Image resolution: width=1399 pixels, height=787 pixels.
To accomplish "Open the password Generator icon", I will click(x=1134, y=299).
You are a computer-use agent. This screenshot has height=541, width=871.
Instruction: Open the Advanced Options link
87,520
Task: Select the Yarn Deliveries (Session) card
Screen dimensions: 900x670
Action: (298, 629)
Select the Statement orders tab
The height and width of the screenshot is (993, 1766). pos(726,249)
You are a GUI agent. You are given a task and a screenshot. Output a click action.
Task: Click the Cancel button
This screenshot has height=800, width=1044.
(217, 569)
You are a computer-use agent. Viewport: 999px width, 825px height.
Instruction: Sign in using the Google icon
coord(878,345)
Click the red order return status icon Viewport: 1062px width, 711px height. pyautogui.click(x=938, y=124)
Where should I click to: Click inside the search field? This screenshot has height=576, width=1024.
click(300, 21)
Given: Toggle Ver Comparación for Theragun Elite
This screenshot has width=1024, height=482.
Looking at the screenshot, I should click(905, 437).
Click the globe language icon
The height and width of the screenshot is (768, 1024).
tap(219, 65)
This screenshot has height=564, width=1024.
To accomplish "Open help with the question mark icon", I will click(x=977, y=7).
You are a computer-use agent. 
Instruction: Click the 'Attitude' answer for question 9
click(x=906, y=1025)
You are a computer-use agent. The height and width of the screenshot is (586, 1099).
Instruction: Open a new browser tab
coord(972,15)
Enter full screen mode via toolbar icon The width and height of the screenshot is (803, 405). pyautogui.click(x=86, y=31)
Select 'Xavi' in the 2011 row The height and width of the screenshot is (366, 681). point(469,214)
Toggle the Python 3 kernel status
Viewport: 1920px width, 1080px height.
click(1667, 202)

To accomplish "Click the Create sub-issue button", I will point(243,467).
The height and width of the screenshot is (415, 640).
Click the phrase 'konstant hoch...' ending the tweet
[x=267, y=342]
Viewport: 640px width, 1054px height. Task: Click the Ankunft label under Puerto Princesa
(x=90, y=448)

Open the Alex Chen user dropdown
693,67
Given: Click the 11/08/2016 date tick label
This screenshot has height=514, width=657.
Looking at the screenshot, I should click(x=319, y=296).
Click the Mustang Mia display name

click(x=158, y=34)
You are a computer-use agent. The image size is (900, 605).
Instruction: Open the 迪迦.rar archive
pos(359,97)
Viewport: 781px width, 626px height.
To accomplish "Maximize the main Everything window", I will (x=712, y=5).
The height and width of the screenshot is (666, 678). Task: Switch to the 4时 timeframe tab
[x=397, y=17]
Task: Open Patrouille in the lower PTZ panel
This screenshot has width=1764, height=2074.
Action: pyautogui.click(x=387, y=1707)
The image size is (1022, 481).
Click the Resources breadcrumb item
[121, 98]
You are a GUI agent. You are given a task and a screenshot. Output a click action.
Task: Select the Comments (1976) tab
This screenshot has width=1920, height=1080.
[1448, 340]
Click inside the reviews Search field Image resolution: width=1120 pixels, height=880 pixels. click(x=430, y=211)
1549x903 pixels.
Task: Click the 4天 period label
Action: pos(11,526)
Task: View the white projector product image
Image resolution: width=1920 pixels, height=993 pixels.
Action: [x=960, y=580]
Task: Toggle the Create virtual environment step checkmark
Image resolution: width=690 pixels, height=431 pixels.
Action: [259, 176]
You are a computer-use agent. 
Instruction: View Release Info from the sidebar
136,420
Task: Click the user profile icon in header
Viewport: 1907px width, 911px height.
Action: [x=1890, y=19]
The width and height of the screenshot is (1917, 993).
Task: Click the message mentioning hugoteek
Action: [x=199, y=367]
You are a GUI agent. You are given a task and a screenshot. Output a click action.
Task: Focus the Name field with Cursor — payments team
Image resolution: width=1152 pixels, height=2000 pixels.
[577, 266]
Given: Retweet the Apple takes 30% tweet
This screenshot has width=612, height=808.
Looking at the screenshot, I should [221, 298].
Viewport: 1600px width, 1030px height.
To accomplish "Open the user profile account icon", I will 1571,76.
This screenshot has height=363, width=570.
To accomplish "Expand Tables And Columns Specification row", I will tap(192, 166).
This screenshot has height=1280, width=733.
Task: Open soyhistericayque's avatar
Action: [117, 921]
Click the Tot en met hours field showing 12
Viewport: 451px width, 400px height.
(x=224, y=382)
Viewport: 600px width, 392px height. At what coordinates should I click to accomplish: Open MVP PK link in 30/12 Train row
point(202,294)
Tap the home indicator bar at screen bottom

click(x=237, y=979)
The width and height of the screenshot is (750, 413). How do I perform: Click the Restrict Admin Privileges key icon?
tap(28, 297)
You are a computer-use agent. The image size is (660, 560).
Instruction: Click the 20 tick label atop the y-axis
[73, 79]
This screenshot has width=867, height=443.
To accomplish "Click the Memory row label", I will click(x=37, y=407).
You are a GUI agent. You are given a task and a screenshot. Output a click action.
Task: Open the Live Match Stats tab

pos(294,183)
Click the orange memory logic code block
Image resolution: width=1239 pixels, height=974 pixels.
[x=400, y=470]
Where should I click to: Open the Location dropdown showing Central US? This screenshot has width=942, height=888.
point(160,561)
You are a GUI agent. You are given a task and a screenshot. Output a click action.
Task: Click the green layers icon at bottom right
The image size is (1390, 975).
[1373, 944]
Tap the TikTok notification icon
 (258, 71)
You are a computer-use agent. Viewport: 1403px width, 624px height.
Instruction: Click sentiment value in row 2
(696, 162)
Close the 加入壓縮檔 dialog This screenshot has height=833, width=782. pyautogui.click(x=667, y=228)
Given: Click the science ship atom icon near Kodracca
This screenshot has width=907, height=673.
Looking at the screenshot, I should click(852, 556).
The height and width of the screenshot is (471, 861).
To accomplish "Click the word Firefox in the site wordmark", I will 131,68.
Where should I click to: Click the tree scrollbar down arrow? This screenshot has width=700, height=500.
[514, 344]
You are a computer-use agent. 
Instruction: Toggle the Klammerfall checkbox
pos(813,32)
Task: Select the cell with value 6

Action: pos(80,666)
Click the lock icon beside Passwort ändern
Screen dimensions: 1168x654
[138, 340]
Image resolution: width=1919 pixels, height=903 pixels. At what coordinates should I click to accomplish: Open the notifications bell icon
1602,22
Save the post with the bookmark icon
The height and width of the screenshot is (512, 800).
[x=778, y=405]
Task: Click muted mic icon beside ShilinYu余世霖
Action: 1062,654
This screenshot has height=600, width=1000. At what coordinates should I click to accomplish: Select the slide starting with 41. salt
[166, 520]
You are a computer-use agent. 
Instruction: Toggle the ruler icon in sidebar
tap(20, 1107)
---
__EXERCISE REQUIREMENTS__. The answer must consist of every line above that contains the word "button".

__YOUR RESPONSE__.
Task: Click the Cancel button
To accomplish "Click the Create sub-issue button", I will point(243,467).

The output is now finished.